A partnership between Baylor, the WacoIndependentSchool District, and a cohort of students had been developed to make that possible in 1991. That’s when the Baylor University Leadership Academy Master of Science in Education and Principal Certification began preparing leaders to become principals in Texas schools and other parts of the country. The program achieved NCATE national recognition.
Mr. Fred Hale of Henderson, Texas, provided an initial endowment of $1 million to support scholarships and the work of a professor to lead the program. Currently being re-developed and re-instituted, the revised program will be led by a new “clinical professor.” Building on the results of earlier phases of the program and adding more field experience and “problem-based” approaches, the program will operate within a “leadership academy” cohort of 10 to 12 students and is set to start soon after the clinical professor is hired. It will provide opportunities for educational leaders, particularly in the Waco area.
“What didn’t I take away?” says Loredo, who learned about his leadership style, developed collegiality, and learned to look beyond his own campus. “We all worked as a team, almost like our own little mini ISD.”
The program leads to a master’s degree and Principal Certification. Students will be able to apply for partial-tuition scholarships.

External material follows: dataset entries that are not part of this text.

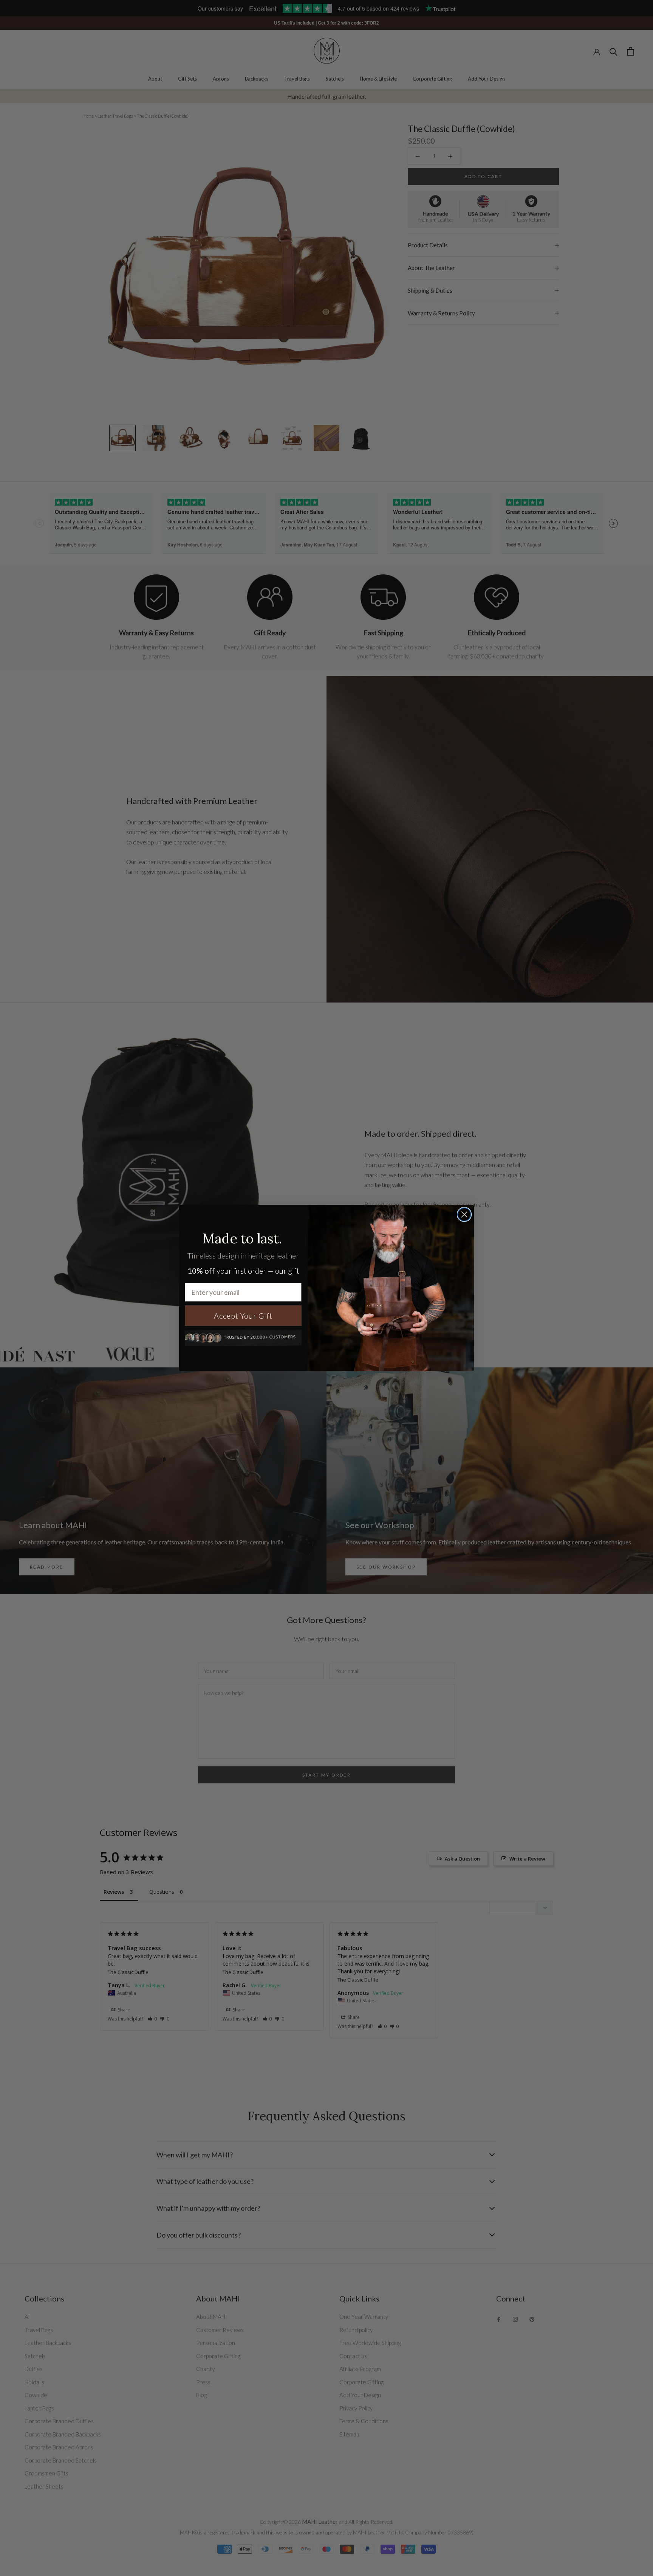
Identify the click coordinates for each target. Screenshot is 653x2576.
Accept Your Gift (243, 1315)
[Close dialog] (464, 1214)
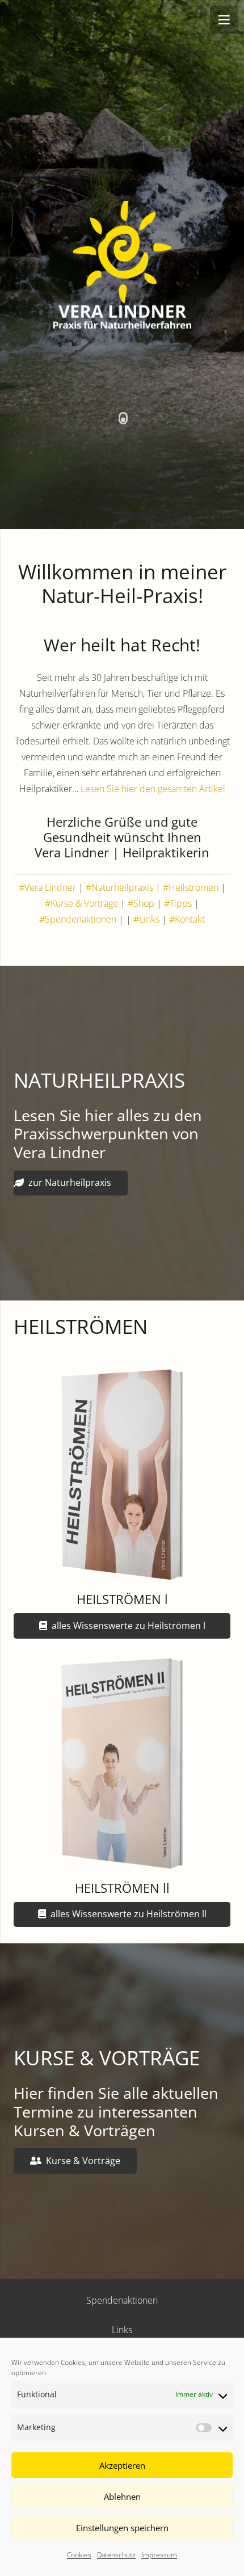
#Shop (141, 903)
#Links (146, 919)
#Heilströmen (190, 887)
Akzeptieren (122, 2465)
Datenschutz (116, 2555)
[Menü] (224, 20)
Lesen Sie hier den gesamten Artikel (153, 788)
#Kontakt (187, 919)
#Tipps (178, 903)
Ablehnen (122, 2496)
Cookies (79, 2555)
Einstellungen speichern (122, 2527)
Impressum (159, 2555)
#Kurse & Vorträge (81, 903)
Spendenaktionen (122, 2300)
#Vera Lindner (47, 887)
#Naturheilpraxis (119, 887)
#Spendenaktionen (77, 919)
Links (122, 2330)
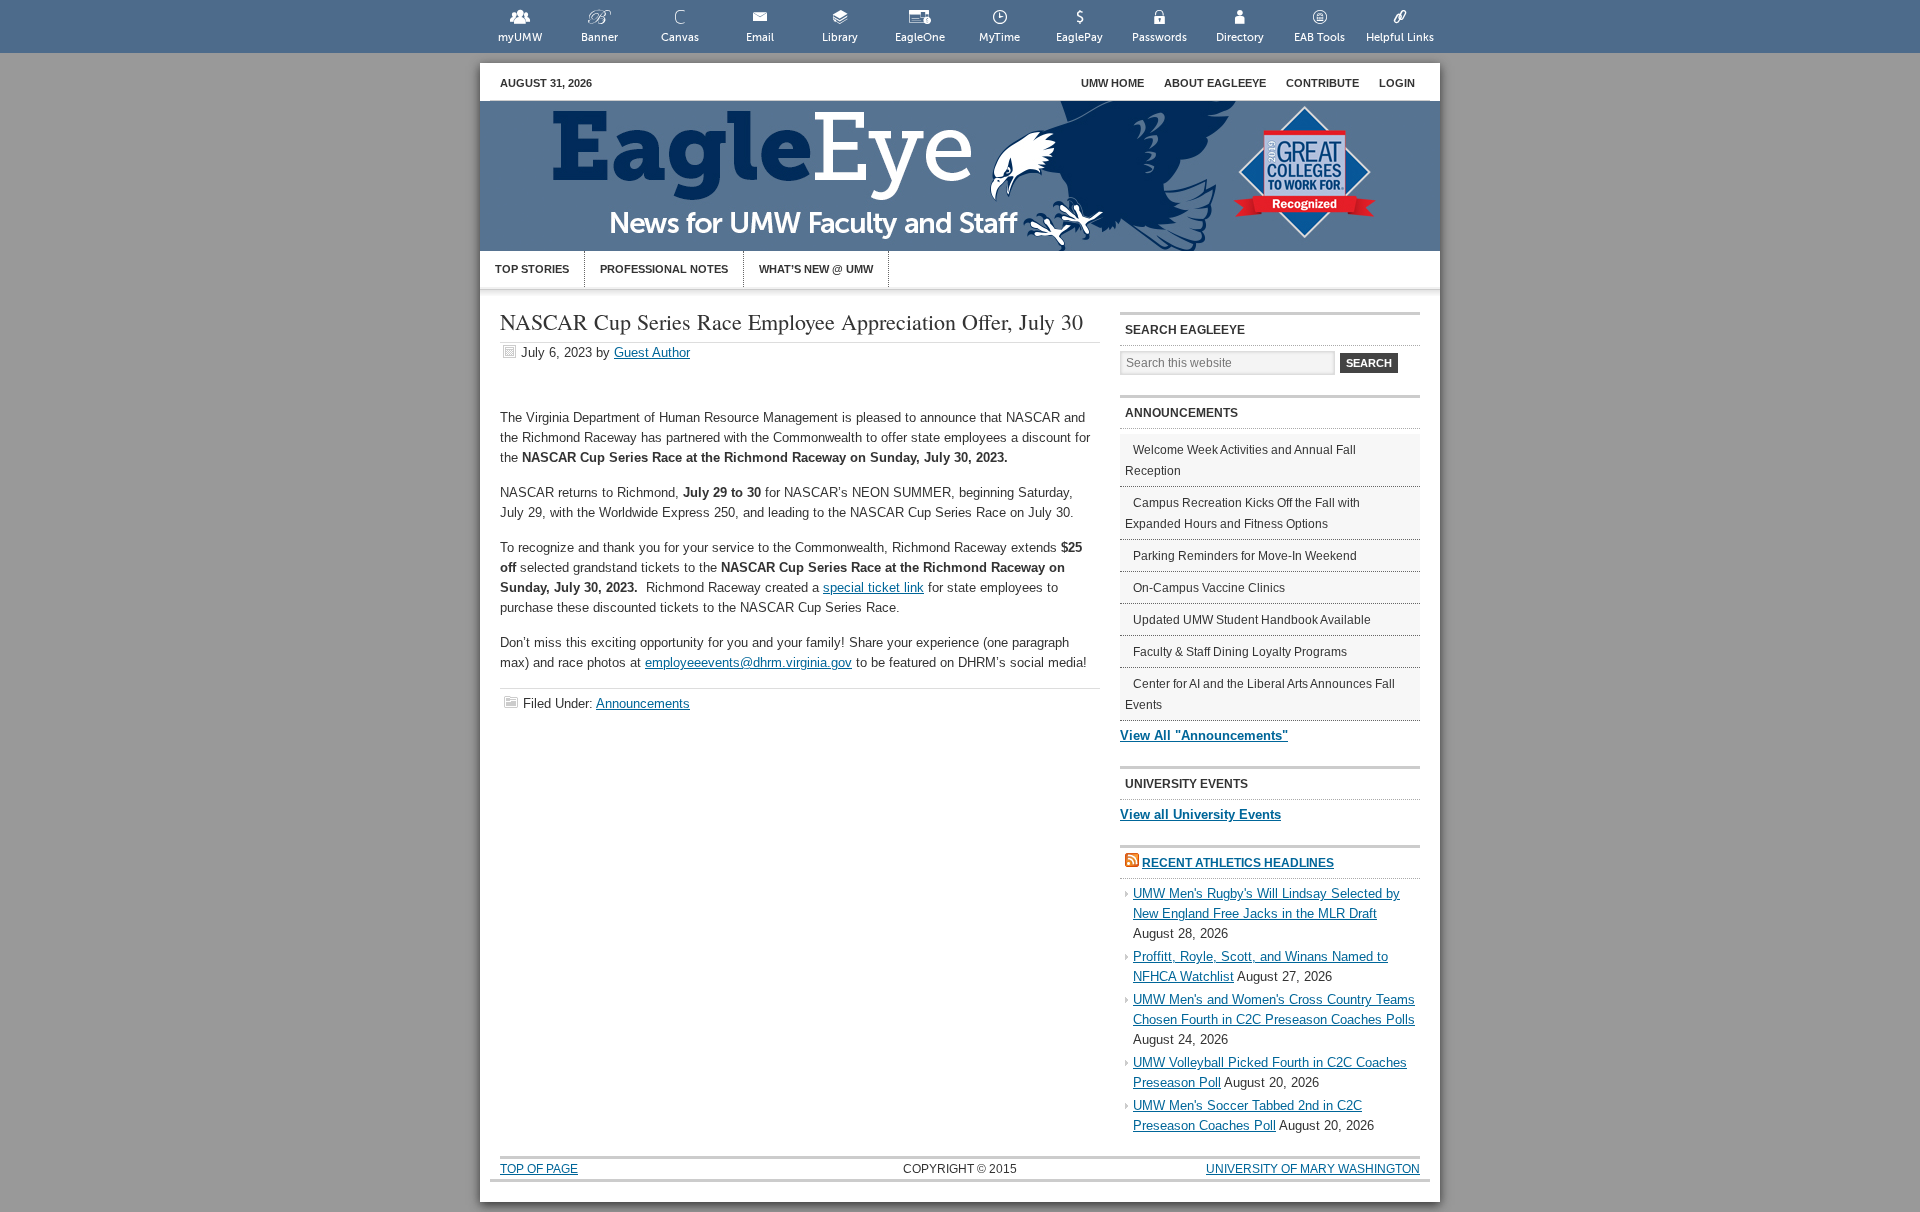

Currently more than 60 graduates of the program are in positions of leadership throughout the state. Fifteen serve as principals, including Loredo, 14 as assistant principals, and eight as central office administrators, among others.
The re-instituted program will have more cooperative features as school districts nominate leaders and provide field experiences, mentors, and instructors. Various arrangements being considered will provide on-site experience and additional income for students to supplement the scholarships available through the Hale Endowment.
After working all day and going to class at night during the program, Laredo advises, “You really have to be dedicated. It is very rewarding.”